Carbon dioxide emissions from old, coal-burning power plants in Virginia increased by more than a third from 1995 to 2000, according to a report by clean-air groups.
Carbon dioxide is a so-called "greenhouse gas," widely considered a cause of global warming.
"This shows that we cannot continue to rely on voluntary action" to reduce the emissions, said Seth Landau, a field organizer with the U.S. Public Interest Research Group, an environmental and consumer organization.
He called for mandatory controls to reduce carbon dioxide.
The old plants' emissions of two other key pollutants - sulfur dioxide and nitrogen oxides - dropped during the five-year period, the report said.
But releases from some individual plants increased enough to pose health risks for people living near the plants, Landau said.
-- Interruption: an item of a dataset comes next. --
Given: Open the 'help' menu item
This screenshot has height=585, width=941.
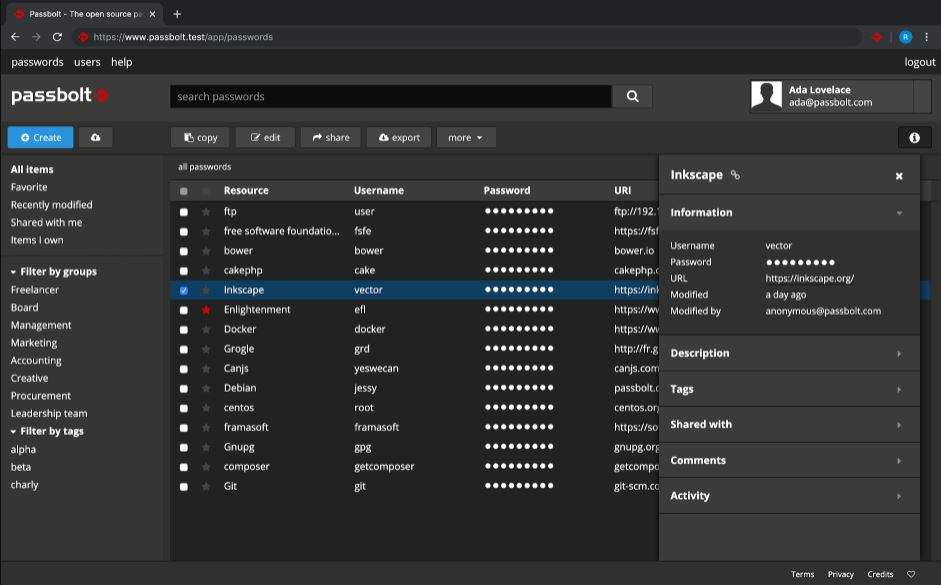Looking at the screenshot, I should click(121, 62).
Virginia had the ninth highest increase in carbon dioxide in the nation, according to the report, "Darkening Skies." Drawing from Environmental Protection Agency data, the clean-air advocates assembled pollution figures for coal-burning plants across the country.
Air pollution is complex, and the report "is only telling part of the story," said Bill Hayden, a spokesman for the state Department of Environmental Quality.
For example, no part of Virginia has levels of sulfur dioxide or nitrogen oxides high enough to pose a health problem. However, those chemicals can go on to contribute to problems such as ozone and airborne particles.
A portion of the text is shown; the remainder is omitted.